- Requirement -
In the forum thread on returning to feather fletching, what front-of-center percentage did the compound arrows reach after the point weight was raised to 125 grains?

- Given text -
################

# Back to feathers for good!



## GVDocHoliday (Sep 5, 2003)

Yep...back to feathers. 

Since I've been shooting my recurve almost exclusively the past 6 months, I figured I'd put some feathers on my compound arrows and give them a try to see how they work.

Well...took 15 grains off the back of the arrow and moved it up front by bumping the point weight to 125 grains. Went from 9% FOC to 12%.

For giggles figured I'd throw one of my original Magnus Snuffer 125's on and see how they shot after tuning.

Well...wasn't much tuning that had to be done. Those big bad 1 1/4" cutting diameter broadheads flew right with my field points to 50 yards. 

Now I'm pretty sure I could get those arrows tuned the same with blazers...but that would actually take a little more effort...and an arrow with feathers and those long snuffers on it just looks really bad-****.

For my recurve arrows, I get the 125 grain screw in magnus snuffers, take out the aluminum ferule and put them on a 100 grain ferule to attach to my carbons. Makes for a 200grain broadhead...now, my broadheads can pull double duty going back and forth just requiring me to swap out the steel ferule for the aluminum one.

Not only that...but could there be a better ground blind arrow to use for shoot through mess?

The lead of that arrow effortlessly slices through the netting leaving a big gaping hole for those feathers to follow through, and if the feathers do hit the netting, they just fold out of the way having no adverse effect on arrow trajectory. 

Only thing is, I am shooting index fletch to the inside, as if it was up or down, I was getting some serious rub-age on the facial hair. 

Now I'm not.

So yes, feathers have won me back after all these years and chances are I'll have no desire to ever want to change back...

...at least until I'm stuck out in a rain storm and my water treatment decides to fail on them. 

Seriously folks, give feathers a try again. You'll be pleasantly surprised.


----------



## 454casull (Jan 6, 2005)

I never left! Welcome back!


----------



## don (Jan 20, 2001)

GVDocHoliday said:


> Yep...back to feathers.
> 
> 
> 
> ...


Great choice. During fair weather I love em, foul weather I hate em....so I carry a couple fletched with Blazers, usually.......


----------



## sbooy42 (Mar 6, 2007)

GVDocHoliday said:


> For giggles figured I'd throw one of my original Magnus Snuffer 125's on and see how they shot after tuning.
> 
> Well...wasn't much tuning that had to be done. Those big bad 1 1/4" cutting diameter broadheads flew right with my field points to 50 yards.
> 
> ...

################

- Provided information -
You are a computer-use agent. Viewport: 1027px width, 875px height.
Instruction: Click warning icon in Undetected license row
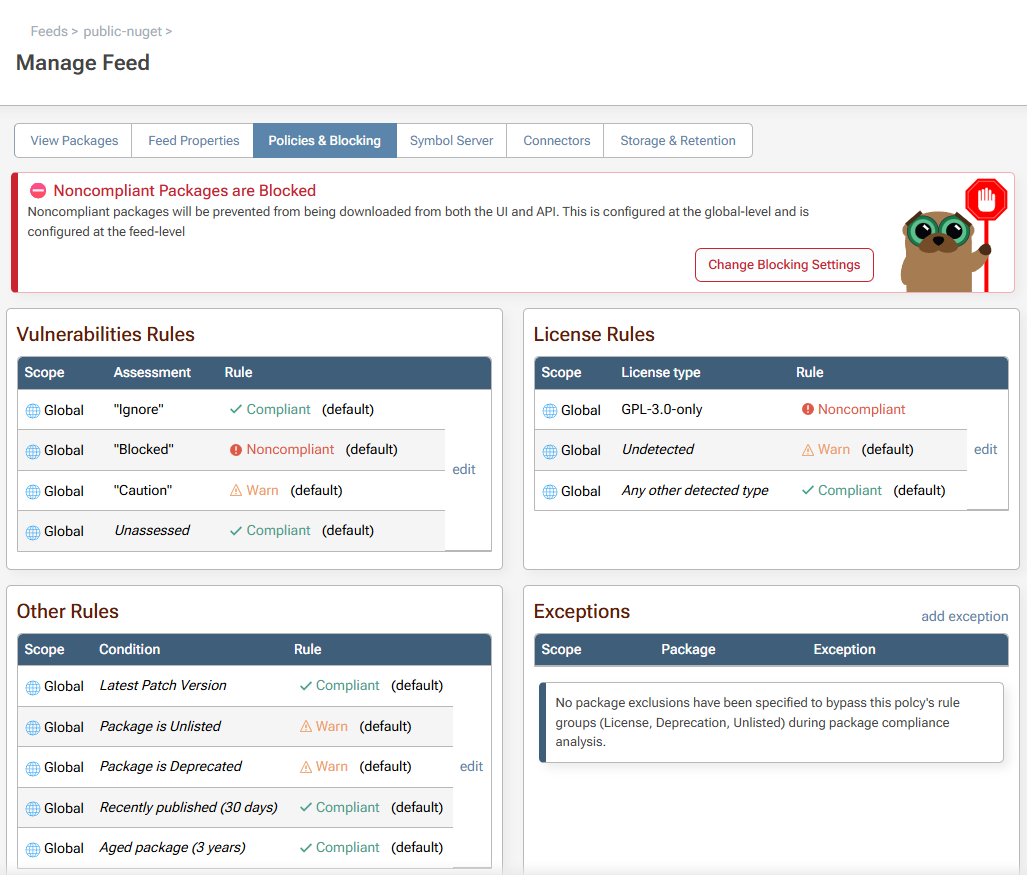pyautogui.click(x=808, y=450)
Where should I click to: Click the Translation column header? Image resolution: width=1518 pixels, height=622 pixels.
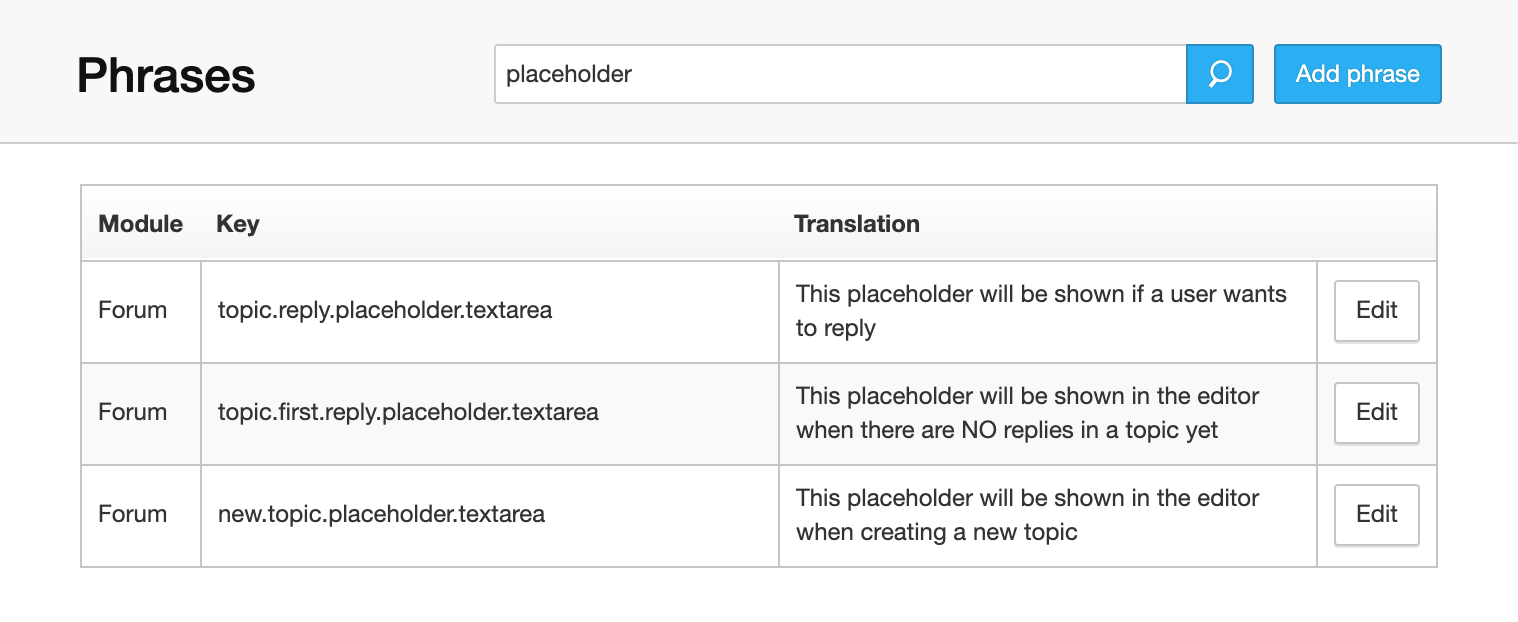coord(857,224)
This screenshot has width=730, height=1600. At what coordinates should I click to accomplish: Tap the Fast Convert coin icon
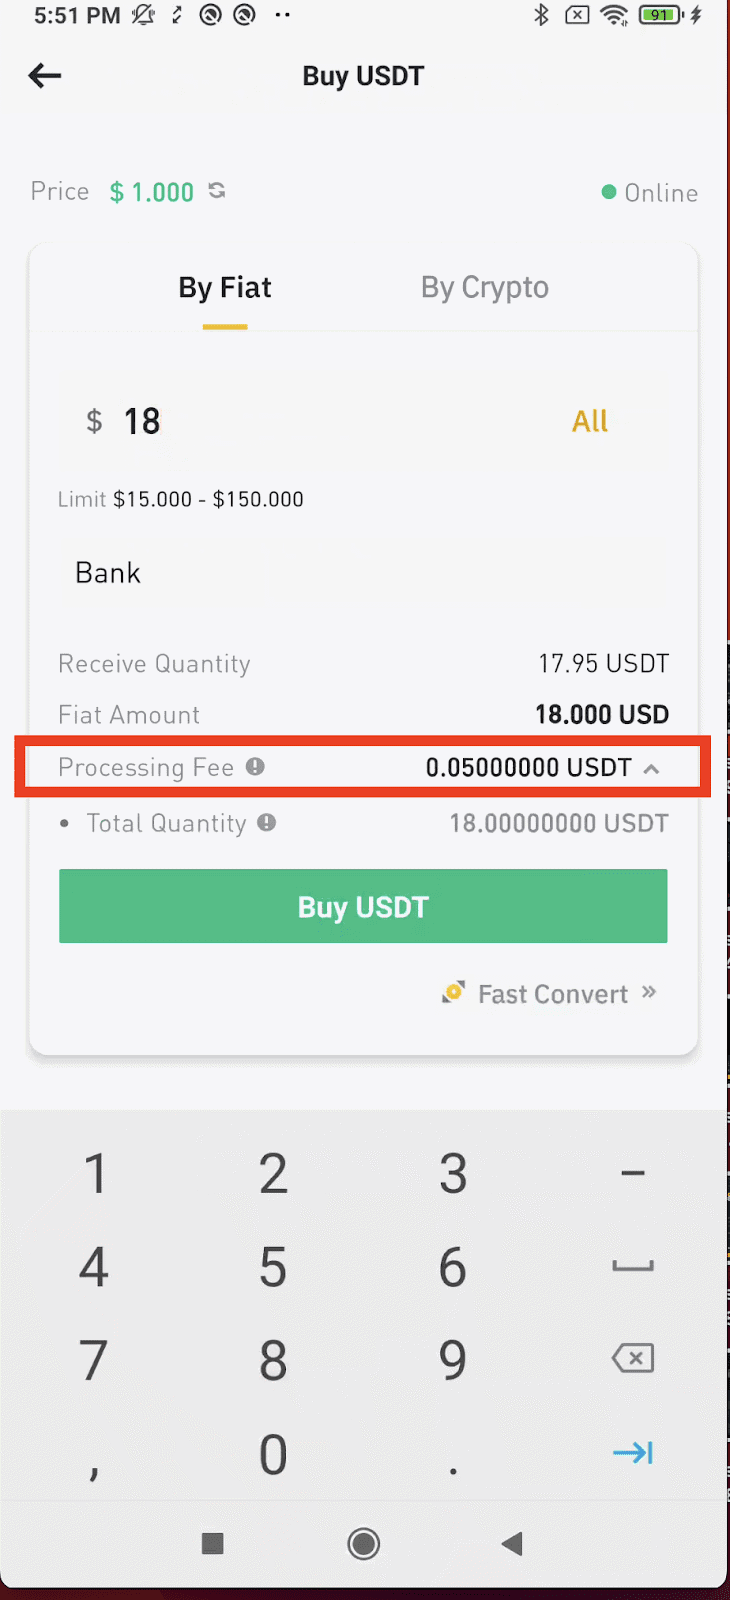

################

- The output -
12%, up from 9%.